Navigating my Yearning for Casual Encounters Whilst Pursuing a Meaningful Relationship

Being a homosexual male approaching 50, I’ve spent many, mostly enjoyable years engaging in casual sex with other men from my teenage years. In my 30s, I had a committed partnership that lasted a significant period, but I never felt completely content, because I felt neither loved nor intimately fulfilled. The fact is that my constant desire has been for casual sex. Whenever I begin seeing any man, when the initial excitement dwindles, I always get the urge to have sex with new partners again.

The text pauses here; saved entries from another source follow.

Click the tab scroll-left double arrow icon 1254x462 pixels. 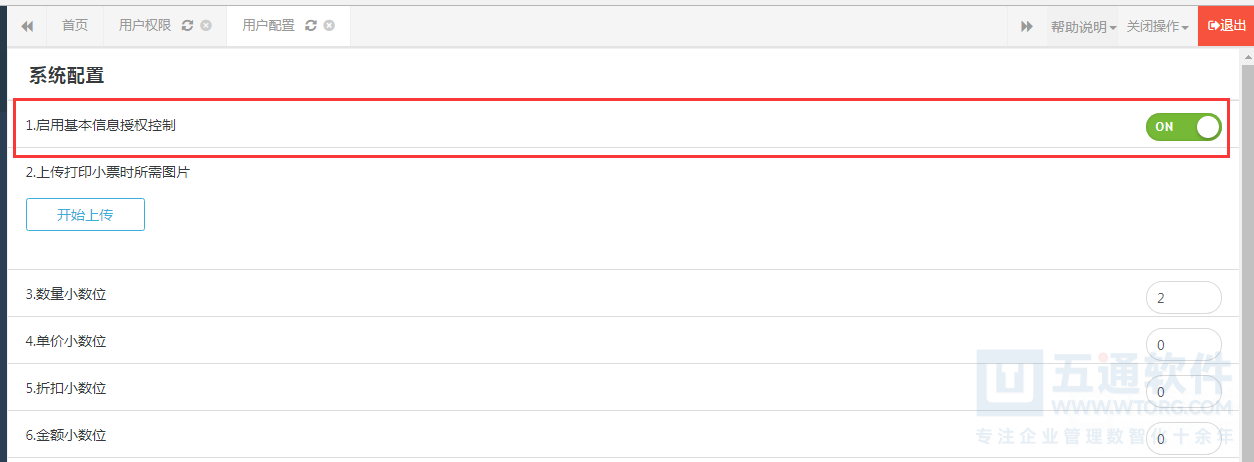(27, 26)
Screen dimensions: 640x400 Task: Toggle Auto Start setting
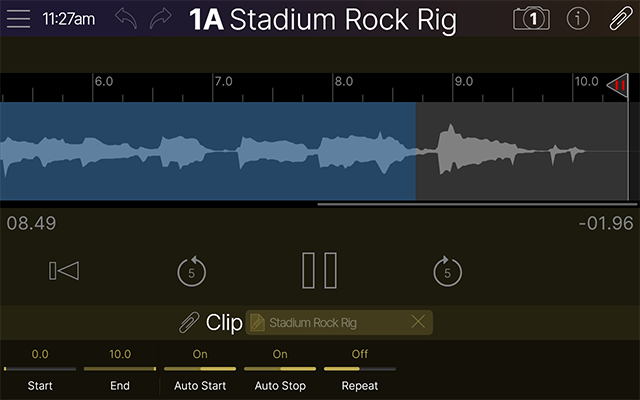[x=200, y=368]
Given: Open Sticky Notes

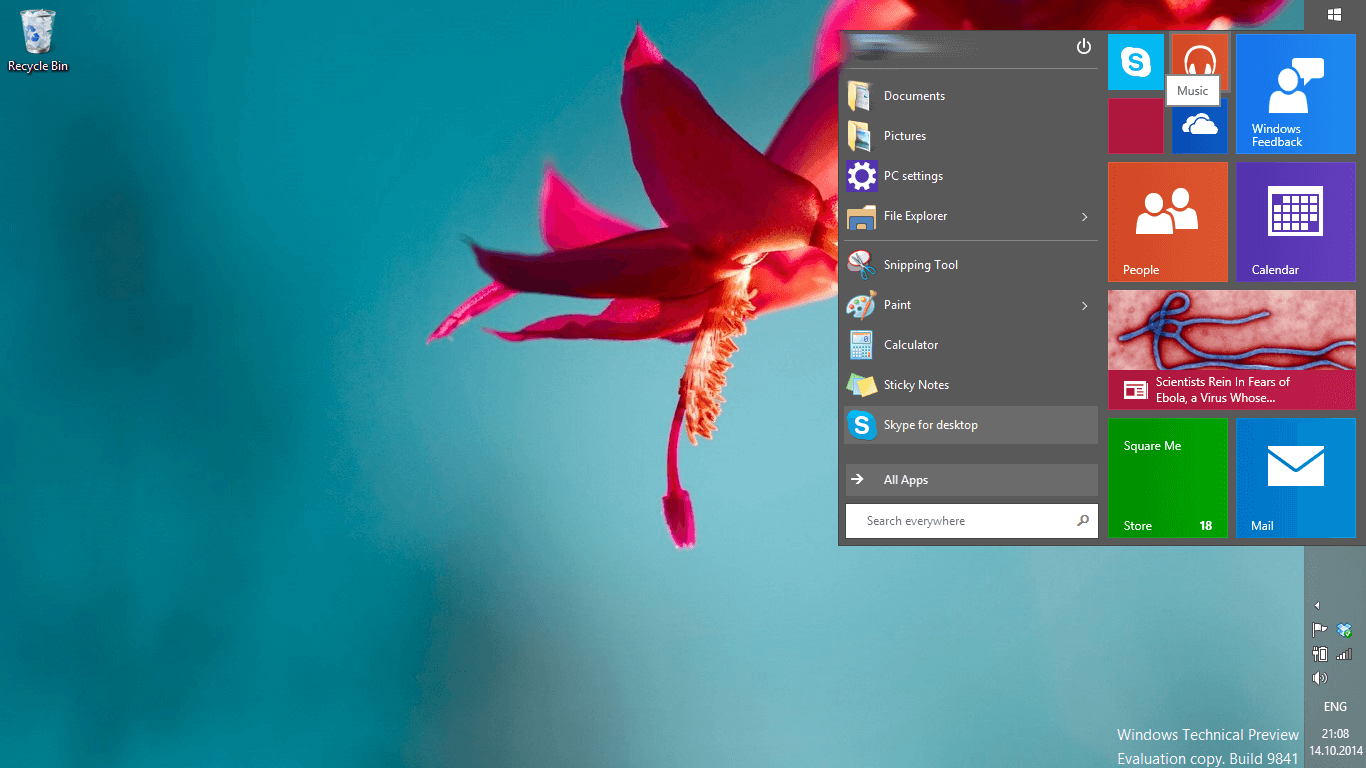Looking at the screenshot, I should tap(916, 384).
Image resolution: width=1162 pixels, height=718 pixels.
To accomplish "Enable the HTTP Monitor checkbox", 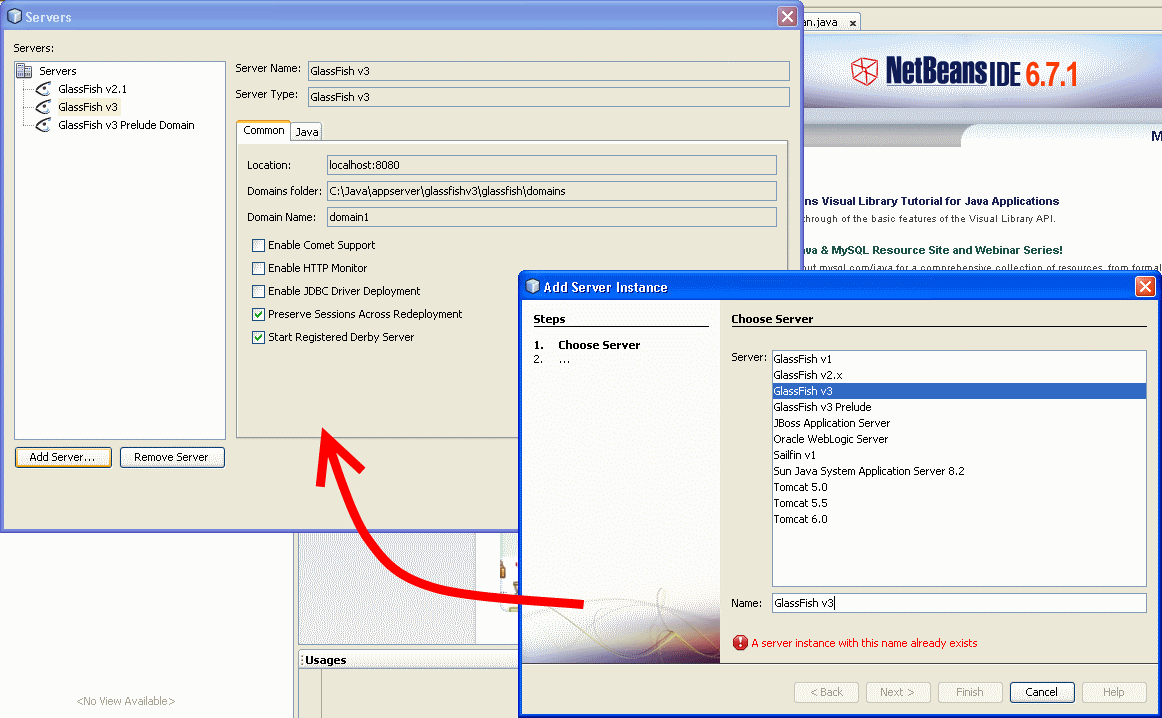I will [x=258, y=268].
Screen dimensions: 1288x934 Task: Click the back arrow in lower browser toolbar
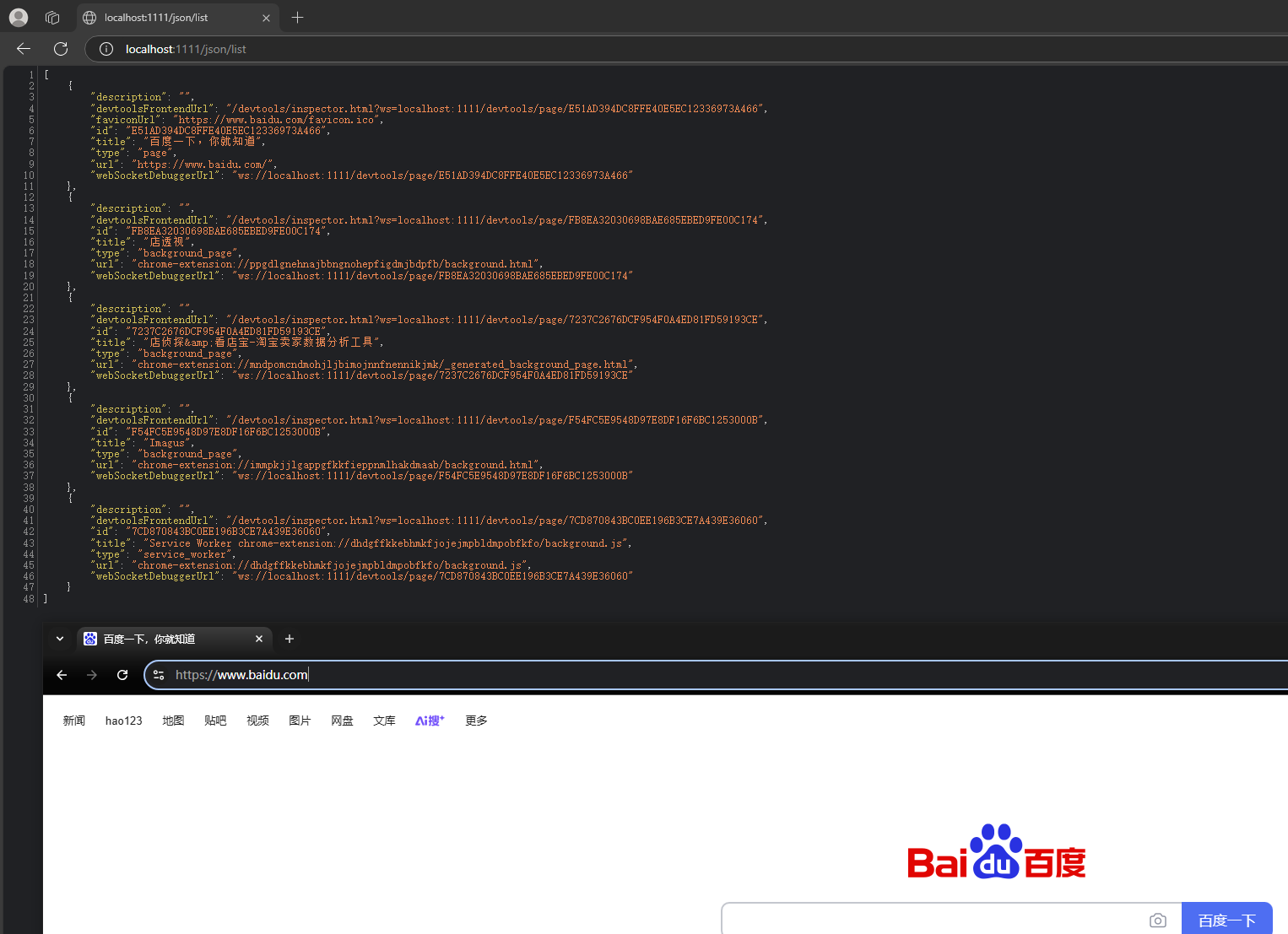pyautogui.click(x=61, y=675)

Reflecting on the Feasibility of Monogamy

Currently, I'm contemplating if I’ll ever be able to maintain a monogamous relationship. I understand that many gay men engage in open relationships, yet when I’ve witnessed them, they have seemed demanding, frequently resulting in lots of pain and jealousy among all parties. To a large extent, I desire another man to love me while allowing me to remain sexually free, but I dread to imagine the emotional drain this might create. Should I just continue to have casual sex and acknowledge that a lasting partnership is not possible? I’m feeling a bit lost.

Every person’s intimate path varies. Try not to think of your relationship needs or your ability to tolerate different types of sexual unions as fixed. Your needs as you are experiencing them now may well change down the road; at a certain time you may find yourself less ambivalent and discover some clarity and a suitable route … or not. At some point you could encounter someone who provides a transformative opportunity for you by reflecting your desires completely … and at another point you may choose that non-committal encounters are best for you. Worrying about what lies ahead and playing endless speculation is merely rooted in fear and squandering of your energy. Try to be in the moment in your relationships, and see the value of each person you connect with intimately an intimate bond. If and when you are ever ready to strengthen true intimacy with a single person, you will know.

  • The psychotherapist is a US-based psychotherapist who specialises in treating sexual disorders.
Cristian Murray
Cristian Murray

Elara is a seasoned financial analyst with over a decade of experience in global markets and investment strategies.